Personal information
- Nationality: Kenyan United States
- Born: May 13, 1984 (age 41) Nyahururu, Kenya
- Education: Graduated from Sendai Ikuei Gakuen High School

Sport
- Sport: Long-distance running

= Caroline Rotich =

Kenyan long-distance runner

Caroline Rotich (born 13 May 1984) is a Kenyan-American long-distance runner who competes in half marathon and marathon races. She has won the Las Vegas Marathon, New York Half Marathon and the Boston Marathon. She represented Kenya at the World Championships in Athletics in 2011 and has personal bests of 2:23:22 for the marathon and 1:09:09 for the half marathon.

On 3 October 2023, Rotich transferred her eligibility to represent the United States in international competitions.

==Biography==
Born in Nyahururu, Rotich gained a sports scholarship in Japan at Sendai Ikuei Gakuen High School – an institution known for long-distance running (attended by athletes such as Samuel Wanjiru). She began competing in Europe after graduating and won the 2004 Diecimiglia del Garda in Italy and the Semi-marathon Marvejols-Mende in 2005. She made her debut over the marathon distance in 2006 at the Nairobi Marathon, finishing in eleventh place. She moved to the United States to train and became based there full-time.

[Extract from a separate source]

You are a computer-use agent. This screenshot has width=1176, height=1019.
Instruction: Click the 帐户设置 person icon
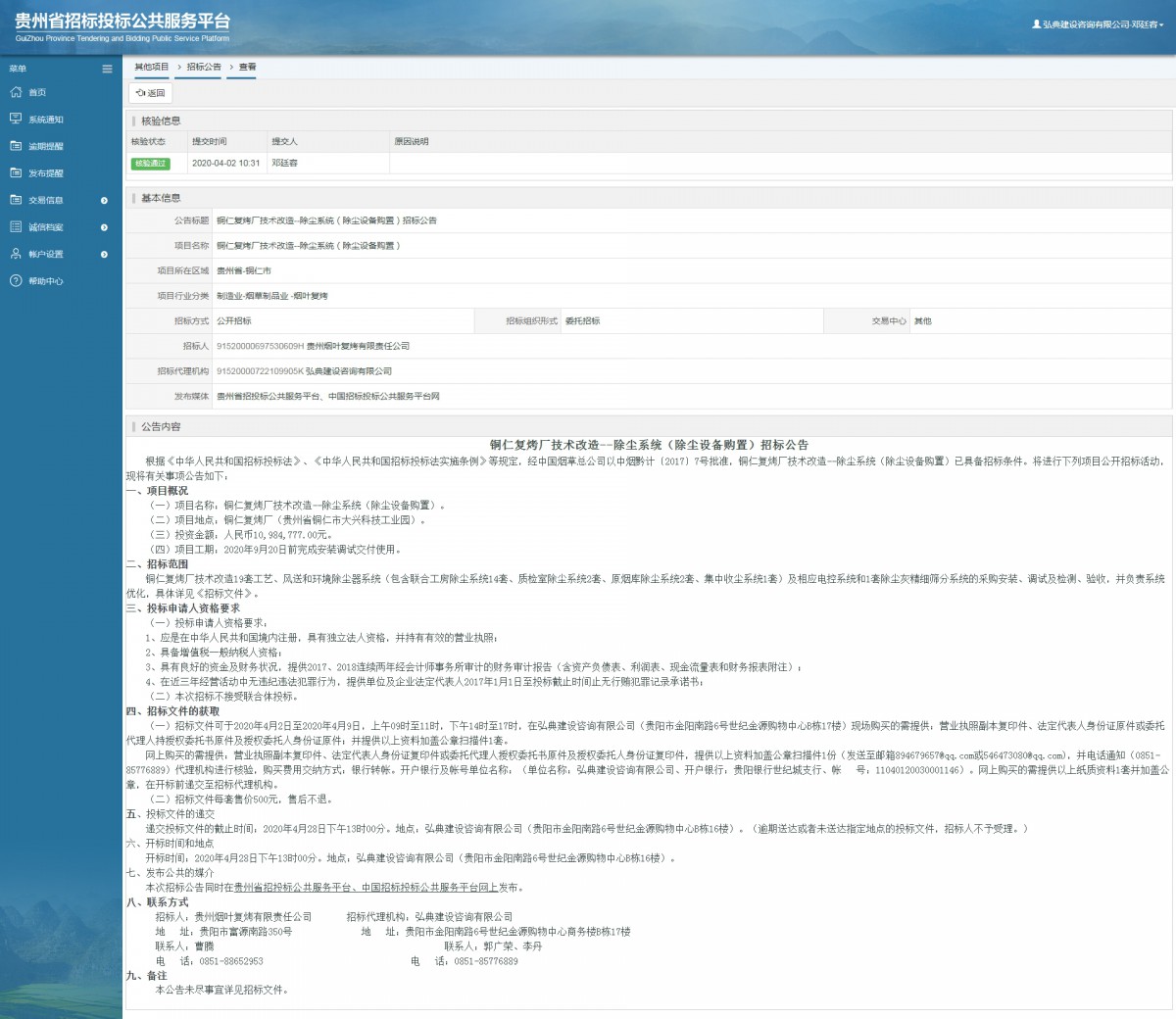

In May 2008, Rotich won the Ogden Newspapers 20K and came fourth at the Bay to Breakers 12K. A month later she ran a half marathon best of 74:40 minutes for second at Grandma's Marathon and won the Hospital Hill Half Marathon. She began training with Ryan Bolton's Harambee Running Club at the start of 2009 had top three finishes in the half marathon at the Yuengling, Cobán, Spiriti of Columbus and Grandma's Marathon races. A career breakthrough came with a win at the Las Vegas Marathon, where she crossed the line in a time of 2:29:47 hours and won "Battle of the Sexes" race against the men.

In 2010, Rotich set a new 10K best of 32:43 minutes at the New York Mini 10K, she was runner-up at the Crim 10-Miler and won the Grandma's half marathon and Boston Half Marathon. She improved her marathon best by one second at the New York City Marathon, taking eighth place. She worked her way up into the top of the Kenyan rankings in 2011. She ran a personal best and course record of 68:52 minutes to win the New York Half Marathon, then came fourth at the 2011 Boston Marathon with a time of 2:24:26 on the downhill course, which gained her selection for the Kenyan national team. She won the Bix 7-Miler in July then finished 29th in the marathon at the 2011 World Championships in Athletics. She ended the year with a personal best run of 2:27:06 hours at the 2011 New York City Marathon.

Rotich began 2012 at the New York Half Marathon, but did not defend her title and came eighth. She was among the leaders halfway through the 2012 Boston Marathon, but dropped out after 30 km. She won the Crim 10-Miler with a personal best run of 53:43 minutes and completed her first marathon at the 2012 Chicago Marathon, where her time of 2:23:22 hours was enough for fifth position.

In 2013, Rotich began by winning again the NYC Half Marathon just ahead of Diane Nukuri. A win at the Prague Marathon followed in May.

Rotich won the 2015 Boston Marathon on April 20, with a winning time of 2:24:55. That November, she placed 10th in 2:33:19 TCS New York City Marathon.

In 2022 Rotich set a new personal best time in the 10K distance at the New York Mini 10K. She finished 8th overall with a time of 31:30.

==Personal bests==
- 10 kilometres – 31:30 (2022)
- Half marathon – 1:09:09 (2013)
- Marathon – 2:23:22 (2012)

== Legacy ==
The New Mexico state legislature declared 28 February 2017 as the “Caroline Rotich Day” in recognition of her running accomplishments.